If you are trusting just one stock too much you might risk all your money in it. Wise investors always spread out their money among various stocks to minimize the effects of a bad day in the stock market. No matter how stable you think a company is, never invest solely in that company. Diversification is the point.
Diversification does not mean just buying different stocks. It is also about investing in completely different industries. For example, if commodities are doing bad then oil may be doing well and vice versa. Concentrate on investing in different areas so your portfolio is not affected by a big hit in one specific industry.
Way to Decrease Your Risks
Diversified portfolios are proven to see a more consistent return on investment than investing in only one or two stocks.
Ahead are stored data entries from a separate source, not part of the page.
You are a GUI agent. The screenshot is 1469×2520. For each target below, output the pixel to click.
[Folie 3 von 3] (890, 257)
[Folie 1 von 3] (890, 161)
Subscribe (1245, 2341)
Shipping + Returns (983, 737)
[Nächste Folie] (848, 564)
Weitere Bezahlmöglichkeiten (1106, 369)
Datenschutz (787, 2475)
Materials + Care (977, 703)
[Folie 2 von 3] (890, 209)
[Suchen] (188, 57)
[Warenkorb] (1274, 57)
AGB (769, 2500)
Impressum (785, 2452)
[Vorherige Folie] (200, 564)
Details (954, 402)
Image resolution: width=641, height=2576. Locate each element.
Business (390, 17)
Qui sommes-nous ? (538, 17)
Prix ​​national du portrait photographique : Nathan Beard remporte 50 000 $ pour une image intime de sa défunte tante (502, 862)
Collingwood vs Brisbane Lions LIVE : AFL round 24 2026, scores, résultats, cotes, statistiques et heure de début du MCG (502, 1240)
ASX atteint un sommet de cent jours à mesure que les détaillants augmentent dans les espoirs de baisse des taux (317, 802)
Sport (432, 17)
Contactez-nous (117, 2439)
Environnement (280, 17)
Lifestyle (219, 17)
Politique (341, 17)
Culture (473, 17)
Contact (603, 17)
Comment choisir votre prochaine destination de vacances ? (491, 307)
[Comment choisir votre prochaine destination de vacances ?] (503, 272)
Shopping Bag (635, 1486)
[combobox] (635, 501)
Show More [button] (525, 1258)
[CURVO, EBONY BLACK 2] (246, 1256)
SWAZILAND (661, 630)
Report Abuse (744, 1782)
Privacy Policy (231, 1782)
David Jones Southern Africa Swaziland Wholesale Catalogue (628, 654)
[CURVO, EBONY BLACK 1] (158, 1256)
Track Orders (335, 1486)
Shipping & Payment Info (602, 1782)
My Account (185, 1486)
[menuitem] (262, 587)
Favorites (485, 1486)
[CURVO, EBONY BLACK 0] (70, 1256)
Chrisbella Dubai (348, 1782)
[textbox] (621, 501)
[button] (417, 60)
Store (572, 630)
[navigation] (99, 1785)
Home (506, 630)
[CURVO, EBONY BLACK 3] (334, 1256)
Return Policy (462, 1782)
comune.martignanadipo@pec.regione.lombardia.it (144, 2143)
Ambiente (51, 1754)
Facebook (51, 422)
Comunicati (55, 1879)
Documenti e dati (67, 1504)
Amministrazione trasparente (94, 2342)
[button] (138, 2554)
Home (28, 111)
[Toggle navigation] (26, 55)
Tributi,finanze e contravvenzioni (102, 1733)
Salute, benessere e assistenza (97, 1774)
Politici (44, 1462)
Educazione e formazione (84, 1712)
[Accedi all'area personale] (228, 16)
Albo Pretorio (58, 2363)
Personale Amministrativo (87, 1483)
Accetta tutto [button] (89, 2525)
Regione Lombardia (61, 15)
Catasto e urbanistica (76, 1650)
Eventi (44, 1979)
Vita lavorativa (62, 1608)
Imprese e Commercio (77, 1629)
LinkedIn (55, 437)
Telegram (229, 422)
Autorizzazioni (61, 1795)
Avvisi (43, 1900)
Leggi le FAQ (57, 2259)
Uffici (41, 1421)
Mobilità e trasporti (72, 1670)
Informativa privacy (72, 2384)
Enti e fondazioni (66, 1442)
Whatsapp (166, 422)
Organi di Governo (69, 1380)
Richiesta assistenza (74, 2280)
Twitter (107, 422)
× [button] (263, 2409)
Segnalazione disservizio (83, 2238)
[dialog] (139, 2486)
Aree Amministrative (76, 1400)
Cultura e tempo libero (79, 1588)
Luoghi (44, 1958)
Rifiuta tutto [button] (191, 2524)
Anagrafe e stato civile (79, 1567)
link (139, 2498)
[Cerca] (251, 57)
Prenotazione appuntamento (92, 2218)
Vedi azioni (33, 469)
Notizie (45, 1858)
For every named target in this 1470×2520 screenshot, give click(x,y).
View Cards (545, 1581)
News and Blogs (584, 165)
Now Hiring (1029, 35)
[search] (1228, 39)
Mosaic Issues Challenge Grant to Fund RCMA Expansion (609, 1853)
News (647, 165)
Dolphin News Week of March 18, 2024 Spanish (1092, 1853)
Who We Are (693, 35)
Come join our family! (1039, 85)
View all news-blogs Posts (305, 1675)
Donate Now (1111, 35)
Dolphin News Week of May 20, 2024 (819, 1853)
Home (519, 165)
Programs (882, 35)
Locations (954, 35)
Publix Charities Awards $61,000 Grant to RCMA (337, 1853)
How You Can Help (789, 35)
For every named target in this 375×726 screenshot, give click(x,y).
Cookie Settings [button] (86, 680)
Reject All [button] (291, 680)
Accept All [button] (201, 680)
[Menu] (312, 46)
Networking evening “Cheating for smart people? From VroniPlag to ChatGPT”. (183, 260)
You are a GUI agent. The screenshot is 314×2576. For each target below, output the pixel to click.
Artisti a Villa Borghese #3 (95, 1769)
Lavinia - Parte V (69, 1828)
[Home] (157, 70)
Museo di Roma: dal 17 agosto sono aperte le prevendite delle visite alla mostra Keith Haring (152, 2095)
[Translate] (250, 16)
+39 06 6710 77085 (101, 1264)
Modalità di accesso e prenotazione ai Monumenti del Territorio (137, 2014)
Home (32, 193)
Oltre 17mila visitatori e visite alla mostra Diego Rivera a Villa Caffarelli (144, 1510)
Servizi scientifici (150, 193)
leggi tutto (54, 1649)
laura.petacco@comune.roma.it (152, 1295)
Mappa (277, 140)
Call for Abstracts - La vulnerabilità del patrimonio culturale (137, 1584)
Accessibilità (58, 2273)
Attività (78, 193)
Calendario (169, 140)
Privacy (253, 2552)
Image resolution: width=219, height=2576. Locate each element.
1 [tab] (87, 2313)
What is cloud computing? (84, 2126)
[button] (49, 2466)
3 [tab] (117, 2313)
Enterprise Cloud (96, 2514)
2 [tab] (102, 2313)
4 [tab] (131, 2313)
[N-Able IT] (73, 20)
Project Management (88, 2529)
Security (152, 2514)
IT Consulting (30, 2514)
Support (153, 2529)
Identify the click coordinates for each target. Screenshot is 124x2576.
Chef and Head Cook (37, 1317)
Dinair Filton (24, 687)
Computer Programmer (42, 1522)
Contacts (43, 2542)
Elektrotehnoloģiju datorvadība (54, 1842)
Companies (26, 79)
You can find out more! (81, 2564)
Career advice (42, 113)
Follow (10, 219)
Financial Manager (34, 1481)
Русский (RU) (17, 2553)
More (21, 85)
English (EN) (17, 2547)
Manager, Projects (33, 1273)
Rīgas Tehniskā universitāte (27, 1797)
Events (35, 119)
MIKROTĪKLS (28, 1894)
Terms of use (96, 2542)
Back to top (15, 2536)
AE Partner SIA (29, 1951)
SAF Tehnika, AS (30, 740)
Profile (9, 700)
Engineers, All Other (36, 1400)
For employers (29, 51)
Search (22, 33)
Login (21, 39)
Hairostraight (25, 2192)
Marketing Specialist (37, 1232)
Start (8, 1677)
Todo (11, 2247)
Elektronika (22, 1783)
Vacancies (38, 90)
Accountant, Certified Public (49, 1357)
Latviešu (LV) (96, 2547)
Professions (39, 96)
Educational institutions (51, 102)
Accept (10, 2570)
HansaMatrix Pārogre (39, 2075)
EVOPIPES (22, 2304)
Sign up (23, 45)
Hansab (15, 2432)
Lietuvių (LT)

It is also a great way to decrease your risks while maintaining aggressive returns. And even penny stocks can be used to diversify.
Let’s take the example you have invested in just one hot stock you were completely sure about. Another day there some bad news about this companies and the investors make a run for it. With the stocks taking a dive this is very bad news for your poor portfolio. On the other hand if you have invested in a dozen different stocks and just one has a bad day you other stocks keep your portfolio strong. I think you can seethe difference.
Also you don’t have to limit your portfolio to stocks. There is also real estate, real property, and bank CDs to name a few other markets to invest in. Diversification is the idea of protecting yourself while making satisfying gains. Study the best investment options for your particular goals and diversification will help you along the way to win the game.
Always invest in more than one good stock!